▸ Exercise goal:
When scanning the data, count every line with "verified" in it, and report only the resulting number.
### Supplied records
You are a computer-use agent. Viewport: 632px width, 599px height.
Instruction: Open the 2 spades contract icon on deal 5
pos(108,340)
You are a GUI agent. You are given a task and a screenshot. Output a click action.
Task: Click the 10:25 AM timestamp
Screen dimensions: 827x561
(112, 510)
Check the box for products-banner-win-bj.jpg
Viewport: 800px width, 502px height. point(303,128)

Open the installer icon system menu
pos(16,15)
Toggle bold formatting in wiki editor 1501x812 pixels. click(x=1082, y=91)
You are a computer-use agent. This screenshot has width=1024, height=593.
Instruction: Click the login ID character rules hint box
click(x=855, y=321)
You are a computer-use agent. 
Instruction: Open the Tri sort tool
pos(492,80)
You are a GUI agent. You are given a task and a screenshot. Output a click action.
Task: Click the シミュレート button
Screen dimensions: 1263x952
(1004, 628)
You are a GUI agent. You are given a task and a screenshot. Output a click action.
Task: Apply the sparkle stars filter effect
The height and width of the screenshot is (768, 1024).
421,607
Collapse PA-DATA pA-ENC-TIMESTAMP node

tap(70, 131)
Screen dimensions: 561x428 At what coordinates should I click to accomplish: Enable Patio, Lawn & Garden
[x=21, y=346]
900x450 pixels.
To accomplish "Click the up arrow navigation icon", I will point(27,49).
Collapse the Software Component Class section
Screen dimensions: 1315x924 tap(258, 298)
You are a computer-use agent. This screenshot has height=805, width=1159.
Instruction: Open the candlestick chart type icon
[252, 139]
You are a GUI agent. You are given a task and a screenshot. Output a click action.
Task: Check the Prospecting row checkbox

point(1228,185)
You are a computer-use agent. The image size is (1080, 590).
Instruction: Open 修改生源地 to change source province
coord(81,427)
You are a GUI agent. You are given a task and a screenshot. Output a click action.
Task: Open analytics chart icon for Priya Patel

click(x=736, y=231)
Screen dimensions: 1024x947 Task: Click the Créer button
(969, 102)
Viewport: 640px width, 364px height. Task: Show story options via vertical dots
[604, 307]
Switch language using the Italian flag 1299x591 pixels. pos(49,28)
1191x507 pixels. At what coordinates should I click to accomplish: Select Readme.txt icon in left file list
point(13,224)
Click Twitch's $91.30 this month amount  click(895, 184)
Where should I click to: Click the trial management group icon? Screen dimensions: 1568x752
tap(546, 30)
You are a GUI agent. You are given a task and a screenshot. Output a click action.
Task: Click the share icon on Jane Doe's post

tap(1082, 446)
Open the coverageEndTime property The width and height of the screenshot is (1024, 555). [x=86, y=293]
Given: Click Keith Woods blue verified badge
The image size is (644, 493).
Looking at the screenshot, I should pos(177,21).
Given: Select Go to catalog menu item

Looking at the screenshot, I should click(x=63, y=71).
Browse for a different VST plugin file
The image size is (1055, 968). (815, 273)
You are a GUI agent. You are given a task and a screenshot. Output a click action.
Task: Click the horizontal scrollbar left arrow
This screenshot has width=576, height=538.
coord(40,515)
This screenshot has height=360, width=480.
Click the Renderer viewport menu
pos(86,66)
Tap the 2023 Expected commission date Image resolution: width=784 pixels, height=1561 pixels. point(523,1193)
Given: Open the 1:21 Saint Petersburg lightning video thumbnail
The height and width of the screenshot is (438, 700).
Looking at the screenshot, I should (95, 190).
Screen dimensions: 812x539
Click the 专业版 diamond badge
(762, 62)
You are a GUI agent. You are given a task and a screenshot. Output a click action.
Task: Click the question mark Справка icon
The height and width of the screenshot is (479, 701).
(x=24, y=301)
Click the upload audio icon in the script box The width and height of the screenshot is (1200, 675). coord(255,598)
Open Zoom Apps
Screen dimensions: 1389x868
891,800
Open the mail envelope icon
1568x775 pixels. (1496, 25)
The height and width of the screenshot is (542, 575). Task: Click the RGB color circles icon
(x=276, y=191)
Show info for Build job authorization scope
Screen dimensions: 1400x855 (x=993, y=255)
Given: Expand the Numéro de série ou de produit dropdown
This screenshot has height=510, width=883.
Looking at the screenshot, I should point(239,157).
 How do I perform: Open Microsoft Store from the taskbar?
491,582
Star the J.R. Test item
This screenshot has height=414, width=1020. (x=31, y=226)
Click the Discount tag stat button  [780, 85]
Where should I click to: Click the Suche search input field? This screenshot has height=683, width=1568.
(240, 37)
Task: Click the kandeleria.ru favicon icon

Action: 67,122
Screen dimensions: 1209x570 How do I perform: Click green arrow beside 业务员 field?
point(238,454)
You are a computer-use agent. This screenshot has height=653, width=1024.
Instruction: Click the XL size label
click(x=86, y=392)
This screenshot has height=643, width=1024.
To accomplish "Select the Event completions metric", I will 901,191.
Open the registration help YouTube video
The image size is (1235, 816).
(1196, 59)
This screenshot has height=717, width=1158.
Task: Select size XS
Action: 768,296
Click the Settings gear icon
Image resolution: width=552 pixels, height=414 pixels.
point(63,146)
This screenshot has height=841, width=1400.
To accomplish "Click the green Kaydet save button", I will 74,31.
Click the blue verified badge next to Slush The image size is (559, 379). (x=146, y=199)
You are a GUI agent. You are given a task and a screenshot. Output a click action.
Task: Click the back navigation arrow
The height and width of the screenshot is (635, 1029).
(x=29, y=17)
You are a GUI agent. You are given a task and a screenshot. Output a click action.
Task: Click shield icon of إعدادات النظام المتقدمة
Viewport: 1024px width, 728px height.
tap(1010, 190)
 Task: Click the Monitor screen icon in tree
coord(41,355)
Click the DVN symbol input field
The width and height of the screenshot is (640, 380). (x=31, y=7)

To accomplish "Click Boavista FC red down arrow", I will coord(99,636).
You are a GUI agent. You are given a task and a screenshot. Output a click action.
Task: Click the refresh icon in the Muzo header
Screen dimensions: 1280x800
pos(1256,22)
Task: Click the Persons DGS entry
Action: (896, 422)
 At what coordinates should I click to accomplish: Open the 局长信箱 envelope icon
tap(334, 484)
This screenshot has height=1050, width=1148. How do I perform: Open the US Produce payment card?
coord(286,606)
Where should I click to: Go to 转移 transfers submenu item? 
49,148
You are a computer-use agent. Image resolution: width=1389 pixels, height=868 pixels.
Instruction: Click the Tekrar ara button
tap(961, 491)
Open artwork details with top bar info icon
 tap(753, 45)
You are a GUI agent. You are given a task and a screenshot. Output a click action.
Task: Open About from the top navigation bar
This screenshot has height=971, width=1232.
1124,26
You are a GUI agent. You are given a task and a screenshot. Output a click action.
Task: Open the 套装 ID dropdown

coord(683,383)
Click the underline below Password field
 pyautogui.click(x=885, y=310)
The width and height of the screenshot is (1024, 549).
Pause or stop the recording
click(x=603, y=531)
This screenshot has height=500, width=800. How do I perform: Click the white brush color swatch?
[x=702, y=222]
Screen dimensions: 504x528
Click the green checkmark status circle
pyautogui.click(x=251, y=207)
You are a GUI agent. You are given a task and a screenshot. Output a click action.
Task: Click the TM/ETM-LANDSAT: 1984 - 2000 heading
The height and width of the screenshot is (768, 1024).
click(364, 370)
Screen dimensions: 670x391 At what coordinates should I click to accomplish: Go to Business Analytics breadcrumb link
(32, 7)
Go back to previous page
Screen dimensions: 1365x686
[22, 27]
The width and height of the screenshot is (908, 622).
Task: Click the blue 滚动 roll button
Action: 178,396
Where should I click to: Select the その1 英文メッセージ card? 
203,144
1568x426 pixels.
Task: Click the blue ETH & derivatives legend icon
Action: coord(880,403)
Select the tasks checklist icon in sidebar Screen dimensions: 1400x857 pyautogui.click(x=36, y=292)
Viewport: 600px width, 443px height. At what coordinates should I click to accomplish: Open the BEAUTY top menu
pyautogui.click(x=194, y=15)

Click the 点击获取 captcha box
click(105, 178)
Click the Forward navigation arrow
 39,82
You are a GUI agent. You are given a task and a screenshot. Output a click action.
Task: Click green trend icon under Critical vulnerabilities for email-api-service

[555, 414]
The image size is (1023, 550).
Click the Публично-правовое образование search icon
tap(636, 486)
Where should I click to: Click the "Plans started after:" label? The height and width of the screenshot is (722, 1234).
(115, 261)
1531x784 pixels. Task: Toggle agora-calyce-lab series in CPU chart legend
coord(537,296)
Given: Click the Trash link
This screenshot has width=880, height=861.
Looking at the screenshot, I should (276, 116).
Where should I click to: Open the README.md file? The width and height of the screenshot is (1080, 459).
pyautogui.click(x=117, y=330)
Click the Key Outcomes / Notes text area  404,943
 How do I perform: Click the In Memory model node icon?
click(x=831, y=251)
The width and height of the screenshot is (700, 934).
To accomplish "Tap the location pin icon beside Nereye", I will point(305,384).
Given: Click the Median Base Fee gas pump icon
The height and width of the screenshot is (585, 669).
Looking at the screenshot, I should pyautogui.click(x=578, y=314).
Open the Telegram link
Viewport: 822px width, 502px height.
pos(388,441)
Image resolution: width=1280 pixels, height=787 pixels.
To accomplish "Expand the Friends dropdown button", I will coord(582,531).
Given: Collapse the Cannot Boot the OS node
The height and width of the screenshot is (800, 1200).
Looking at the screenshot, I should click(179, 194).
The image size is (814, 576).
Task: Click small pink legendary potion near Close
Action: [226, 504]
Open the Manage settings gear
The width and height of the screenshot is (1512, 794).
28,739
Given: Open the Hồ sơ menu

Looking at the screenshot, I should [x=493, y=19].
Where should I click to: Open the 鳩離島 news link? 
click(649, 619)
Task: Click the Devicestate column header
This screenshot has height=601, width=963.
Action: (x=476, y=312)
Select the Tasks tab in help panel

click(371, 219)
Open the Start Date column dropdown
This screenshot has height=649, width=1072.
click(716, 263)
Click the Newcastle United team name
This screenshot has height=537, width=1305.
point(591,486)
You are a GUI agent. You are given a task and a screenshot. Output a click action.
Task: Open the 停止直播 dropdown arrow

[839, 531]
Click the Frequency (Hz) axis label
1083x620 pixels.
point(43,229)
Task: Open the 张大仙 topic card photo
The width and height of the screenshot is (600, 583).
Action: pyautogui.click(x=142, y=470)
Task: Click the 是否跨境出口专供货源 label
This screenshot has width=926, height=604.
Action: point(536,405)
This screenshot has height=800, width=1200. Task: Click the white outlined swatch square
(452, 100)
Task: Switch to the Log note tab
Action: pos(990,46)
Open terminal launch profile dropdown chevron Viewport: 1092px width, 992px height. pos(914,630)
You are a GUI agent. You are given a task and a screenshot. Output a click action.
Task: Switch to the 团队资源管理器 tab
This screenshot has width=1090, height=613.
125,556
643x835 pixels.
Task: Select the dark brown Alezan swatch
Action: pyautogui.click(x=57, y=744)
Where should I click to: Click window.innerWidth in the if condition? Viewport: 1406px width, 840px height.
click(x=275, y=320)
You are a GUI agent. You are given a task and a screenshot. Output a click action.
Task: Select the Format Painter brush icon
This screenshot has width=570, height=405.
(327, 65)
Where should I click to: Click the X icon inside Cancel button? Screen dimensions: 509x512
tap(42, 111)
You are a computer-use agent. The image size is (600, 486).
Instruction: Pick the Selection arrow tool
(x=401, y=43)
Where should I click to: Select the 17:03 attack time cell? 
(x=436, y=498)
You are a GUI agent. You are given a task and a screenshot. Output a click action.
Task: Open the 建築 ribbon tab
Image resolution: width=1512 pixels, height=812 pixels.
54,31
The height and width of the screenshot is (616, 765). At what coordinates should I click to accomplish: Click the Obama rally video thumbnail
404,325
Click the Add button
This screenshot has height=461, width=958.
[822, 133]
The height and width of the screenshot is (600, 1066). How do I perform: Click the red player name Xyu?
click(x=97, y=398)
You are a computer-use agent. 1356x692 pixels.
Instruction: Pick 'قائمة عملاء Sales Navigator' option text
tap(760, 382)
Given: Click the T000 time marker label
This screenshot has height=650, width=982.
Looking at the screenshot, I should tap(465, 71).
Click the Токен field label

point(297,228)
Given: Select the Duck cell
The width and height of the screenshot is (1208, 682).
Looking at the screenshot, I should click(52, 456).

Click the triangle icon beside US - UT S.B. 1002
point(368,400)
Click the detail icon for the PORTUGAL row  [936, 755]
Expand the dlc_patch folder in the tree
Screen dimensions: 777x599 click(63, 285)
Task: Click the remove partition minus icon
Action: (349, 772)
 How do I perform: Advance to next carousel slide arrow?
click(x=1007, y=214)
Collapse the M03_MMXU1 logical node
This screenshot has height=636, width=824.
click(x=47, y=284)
######
▸ Answer:
2